Task item = Copy out the data that follows exactly, leaving out no line.

[Dataset entries]
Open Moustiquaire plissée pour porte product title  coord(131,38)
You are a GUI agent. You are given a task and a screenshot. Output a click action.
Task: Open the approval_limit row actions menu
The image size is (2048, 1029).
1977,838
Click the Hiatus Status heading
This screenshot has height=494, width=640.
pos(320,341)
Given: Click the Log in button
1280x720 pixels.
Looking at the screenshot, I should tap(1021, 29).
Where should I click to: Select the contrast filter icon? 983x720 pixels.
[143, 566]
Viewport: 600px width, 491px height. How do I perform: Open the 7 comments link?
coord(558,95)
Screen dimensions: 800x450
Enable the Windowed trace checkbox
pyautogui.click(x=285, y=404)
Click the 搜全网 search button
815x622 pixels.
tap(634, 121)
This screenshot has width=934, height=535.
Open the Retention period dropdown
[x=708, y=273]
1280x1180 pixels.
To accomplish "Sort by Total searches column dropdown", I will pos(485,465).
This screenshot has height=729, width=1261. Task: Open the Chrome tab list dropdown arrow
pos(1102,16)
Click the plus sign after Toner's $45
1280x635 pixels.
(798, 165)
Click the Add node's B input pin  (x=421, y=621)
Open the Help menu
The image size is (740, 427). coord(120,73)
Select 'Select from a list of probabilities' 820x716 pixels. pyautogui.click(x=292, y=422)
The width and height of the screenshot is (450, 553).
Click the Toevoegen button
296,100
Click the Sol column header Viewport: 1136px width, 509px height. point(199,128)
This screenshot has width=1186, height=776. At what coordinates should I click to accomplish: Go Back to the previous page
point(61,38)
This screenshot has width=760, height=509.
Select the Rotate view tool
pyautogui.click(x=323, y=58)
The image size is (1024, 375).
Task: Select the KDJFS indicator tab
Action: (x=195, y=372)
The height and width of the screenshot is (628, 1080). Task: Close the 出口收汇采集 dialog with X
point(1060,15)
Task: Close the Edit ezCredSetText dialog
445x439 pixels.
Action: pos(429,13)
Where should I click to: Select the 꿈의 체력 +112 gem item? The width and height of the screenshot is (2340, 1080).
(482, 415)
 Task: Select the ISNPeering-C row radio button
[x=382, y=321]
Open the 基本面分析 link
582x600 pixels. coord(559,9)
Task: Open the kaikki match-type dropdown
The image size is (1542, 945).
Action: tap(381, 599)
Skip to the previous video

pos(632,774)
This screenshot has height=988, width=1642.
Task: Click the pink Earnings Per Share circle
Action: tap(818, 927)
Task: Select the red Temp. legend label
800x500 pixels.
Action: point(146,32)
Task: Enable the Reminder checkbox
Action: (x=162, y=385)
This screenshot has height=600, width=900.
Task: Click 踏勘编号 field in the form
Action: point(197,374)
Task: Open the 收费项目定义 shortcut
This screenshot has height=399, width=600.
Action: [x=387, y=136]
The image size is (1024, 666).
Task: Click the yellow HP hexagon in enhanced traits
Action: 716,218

Answer space =
Open Moustiquaire plissée pour porte product title  coord(131,38)
You are a GUI agent. You are given a task and a screenshot. Output a click action.
Task: Open the approval_limit row actions menu
The image size is (2048, 1029).
1977,838
Click the Hiatus Status heading
This screenshot has height=494, width=640.
pos(320,341)
Given: Click the Log in button
1280x720 pixels.
Looking at the screenshot, I should tap(1021, 29).
Where should I click to: Select the contrast filter icon? 983x720 pixels.
[143, 566]
Viewport: 600px width, 491px height. How do I perform: Open the 7 comments link?
coord(558,95)
Screen dimensions: 800x450
Enable the Windowed trace checkbox
pyautogui.click(x=285, y=404)
Click the 搜全网 search button
815x622 pixels.
tap(634, 121)
This screenshot has width=934, height=535.
Open the Retention period dropdown
[x=708, y=273]
1280x1180 pixels.
To accomplish "Sort by Total searches column dropdown", I will pos(485,465).
This screenshot has height=729, width=1261. Task: Open the Chrome tab list dropdown arrow
pos(1102,16)
Click the plus sign after Toner's $45
1280x635 pixels.
(798, 165)
Click the Add node's B input pin  (x=421, y=621)
Open the Help menu
The image size is (740, 427). coord(120,73)
Select 'Select from a list of probabilities' 820x716 pixels. pyautogui.click(x=292, y=422)
The width and height of the screenshot is (450, 553).
Click the Toevoegen button
296,100
Click the Sol column header Viewport: 1136px width, 509px height. point(199,128)
This screenshot has width=1186, height=776. At what coordinates should I click to accomplish: Go Back to the previous page
point(61,38)
This screenshot has width=760, height=509.
Select the Rotate view tool
pyautogui.click(x=323, y=58)
The image size is (1024, 375).
Task: Select the KDJFS indicator tab
Action: (x=195, y=372)
The height and width of the screenshot is (628, 1080). Task: Close the 出口收汇采集 dialog with X
point(1060,15)
Task: Close the Edit ezCredSetText dialog
445x439 pixels.
Action: pos(429,13)
Where should I click to: Select the 꿈의 체력 +112 gem item? The width and height of the screenshot is (2340, 1080).
(482, 415)
 Task: Select the ISNPeering-C row radio button
[x=382, y=321]
Open the 基本面分析 link
582x600 pixels. coord(559,9)
Task: Open the kaikki match-type dropdown
The image size is (1542, 945).
Action: tap(381, 599)
Skip to the previous video

pos(632,774)
This screenshot has height=988, width=1642.
Task: Click the pink Earnings Per Share circle
Action: tap(818, 927)
Task: Select the red Temp. legend label
800x500 pixels.
Action: point(146,32)
Task: Enable the Reminder checkbox
Action: (x=162, y=385)
This screenshot has height=600, width=900.
Task: Click 踏勘编号 field in the form
Action: point(197,374)
Task: Open the 收费项目定义 shortcut
This screenshot has height=399, width=600.
Action: [x=387, y=136]
The image size is (1024, 666).
Task: Click the yellow HP hexagon in enhanced traits
Action: 716,218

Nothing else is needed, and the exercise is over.